The complete SPCC regulations are at 40 CFR Part 112. Managers of subject facilities are advised to study the regulations to acquire a confidence that they understand each applicable requirement. In your review, pay special attention to the following.

No Discharge to Water

Managers with facilities not directly adjacent to U.S. waters or their tributaries may seek to avoid SPCC regulation by demonstrating that no spilled oil could reasonably be expected to reach the water. According to the regulatory language, making such a determination requires consideration of the geographical and locational aspects of the facility. The location of the facility must be considered in relation to any feature that could convey spilled oil to a U.S. water. Such features include streams, ponds and ditches (perennial or intermittent), storm or sanitary sewers, wetlands, mudflats, sandflats, or farm tile drains.

The distance to navigable waters, volume of material stored, worst case weather conditions, drainage patterns, land contours, soil conditions, etc., must also be taken into account.

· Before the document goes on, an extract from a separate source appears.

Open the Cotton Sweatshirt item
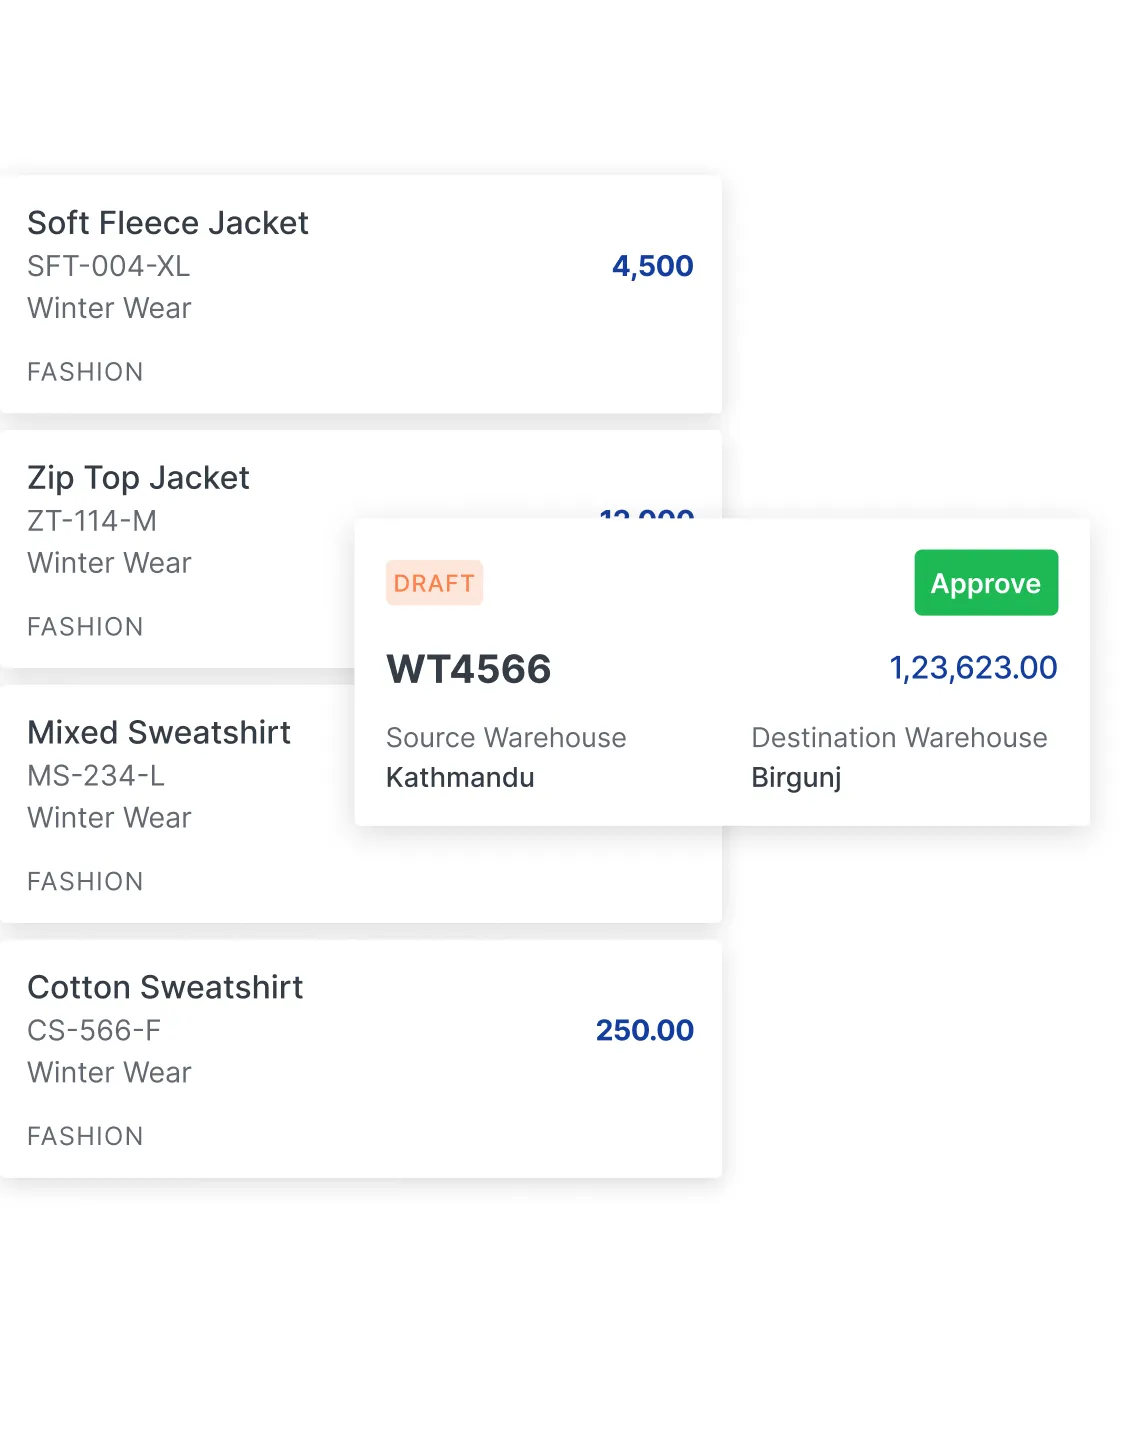 [165, 988]
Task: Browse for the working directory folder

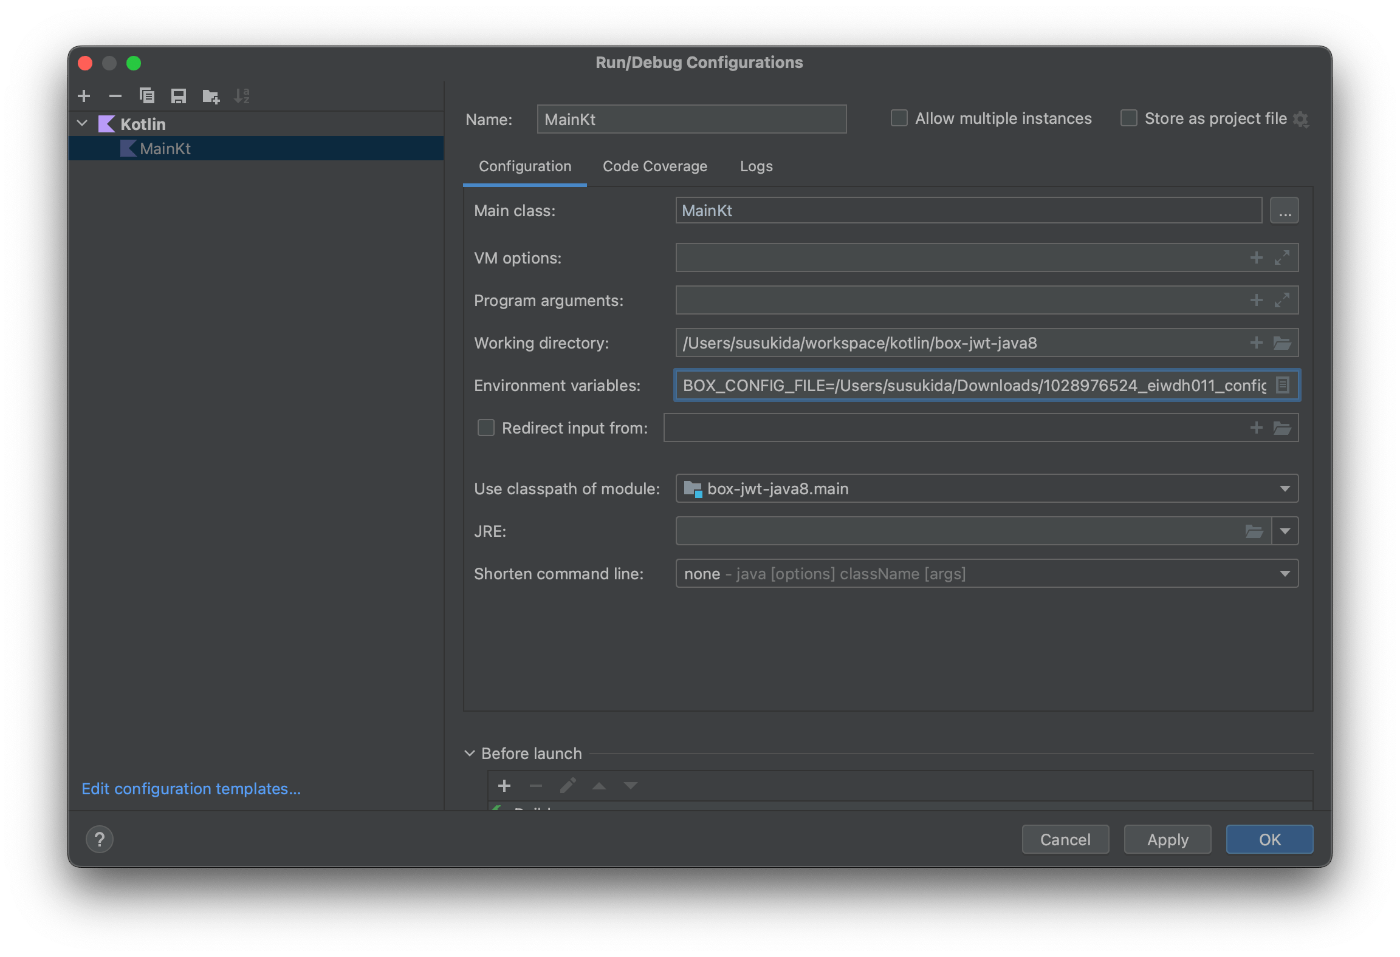Action: click(1282, 343)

Further, according to the regulations, the determination may not include consideration of manmade features such as dikes, equipment or other structures (like levees) that may serve to restrain, hinder, contain, or prevent an oil discharge. EPA’s thinking here is that these structures were not specifically designed and constructed to block oil flows; further, a catastrophic event that caused an oil discharge could also result in the failure of other structures that may not then contain the release.